>>

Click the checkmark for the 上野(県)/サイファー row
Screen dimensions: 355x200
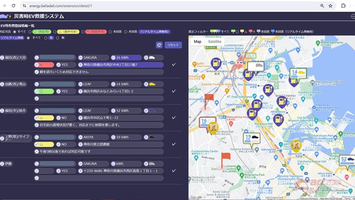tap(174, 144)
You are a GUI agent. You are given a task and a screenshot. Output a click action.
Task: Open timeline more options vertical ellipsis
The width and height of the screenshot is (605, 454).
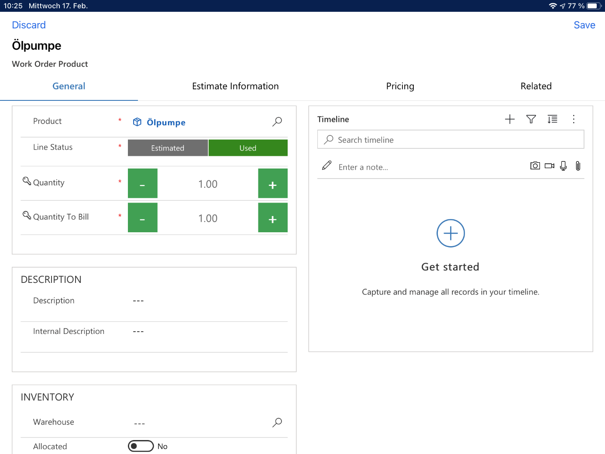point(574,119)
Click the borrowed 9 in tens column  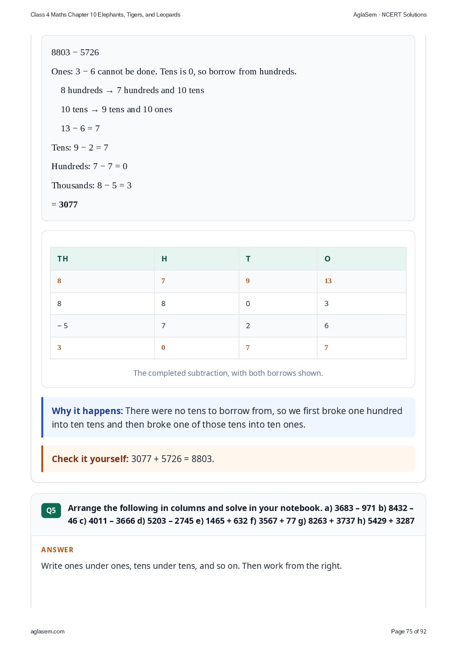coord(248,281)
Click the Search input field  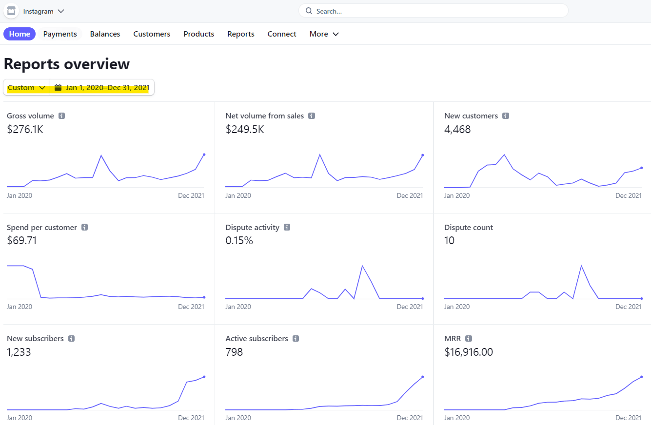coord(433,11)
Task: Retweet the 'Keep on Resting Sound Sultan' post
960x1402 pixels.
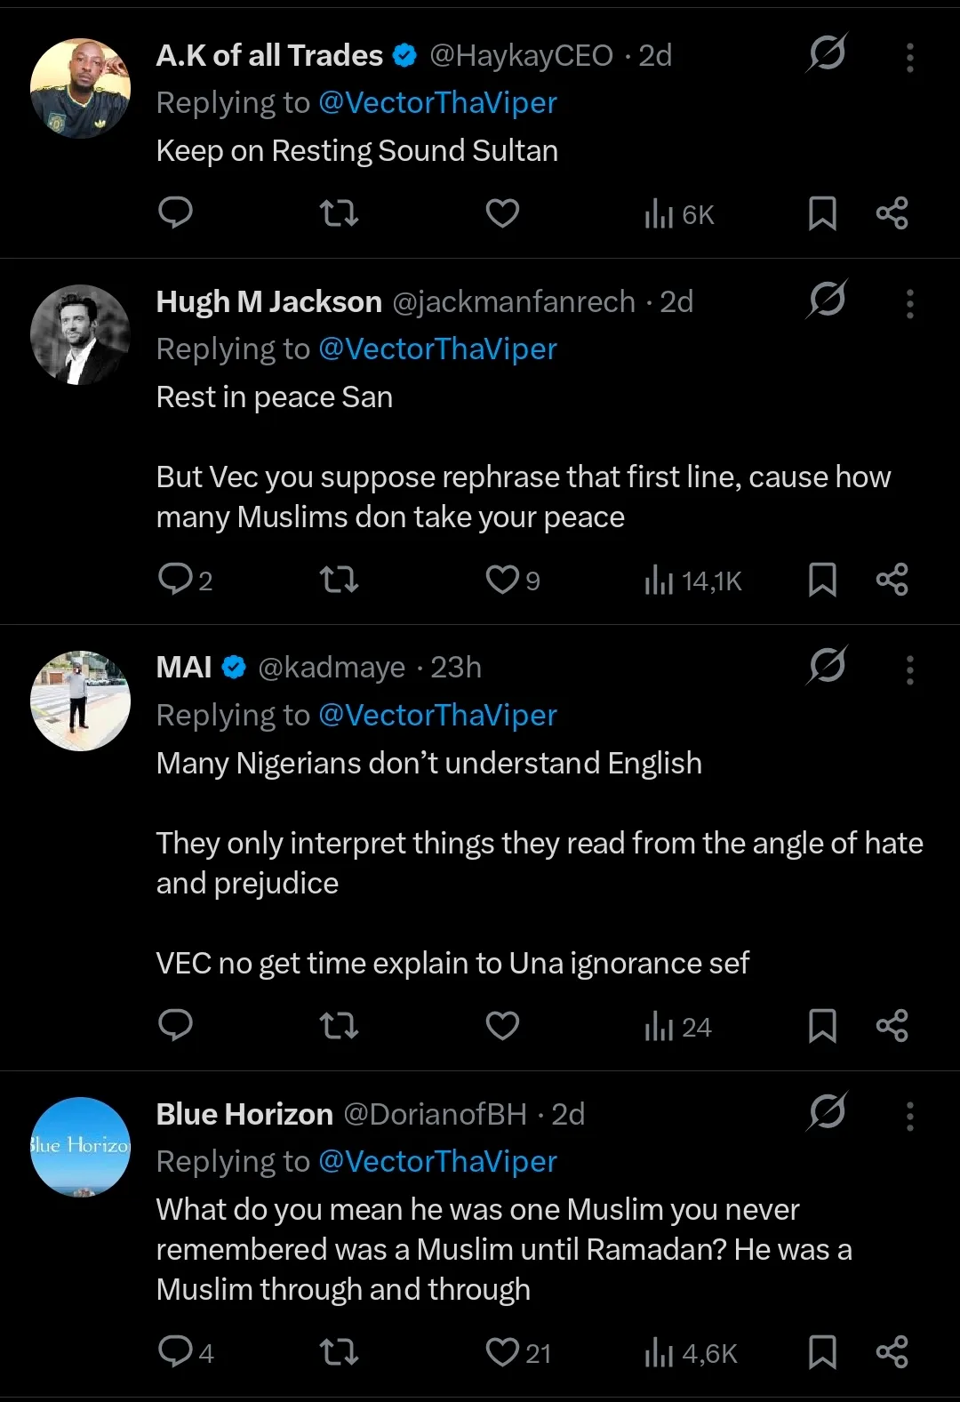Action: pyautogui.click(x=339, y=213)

<<

Shift every answer coordinate by adding 85 to it, and give again everything from the line containing "You are a GUI" down to the line containing "point(574,119)", both ends included. Keep the requests unchanged and leave the pictures out.

You are a GUI agent. You are given a task and a screenshot. Output a click action.
Task: Open timeline more options vertical ellipsis
The width and height of the screenshot is (605, 454).
point(659,204)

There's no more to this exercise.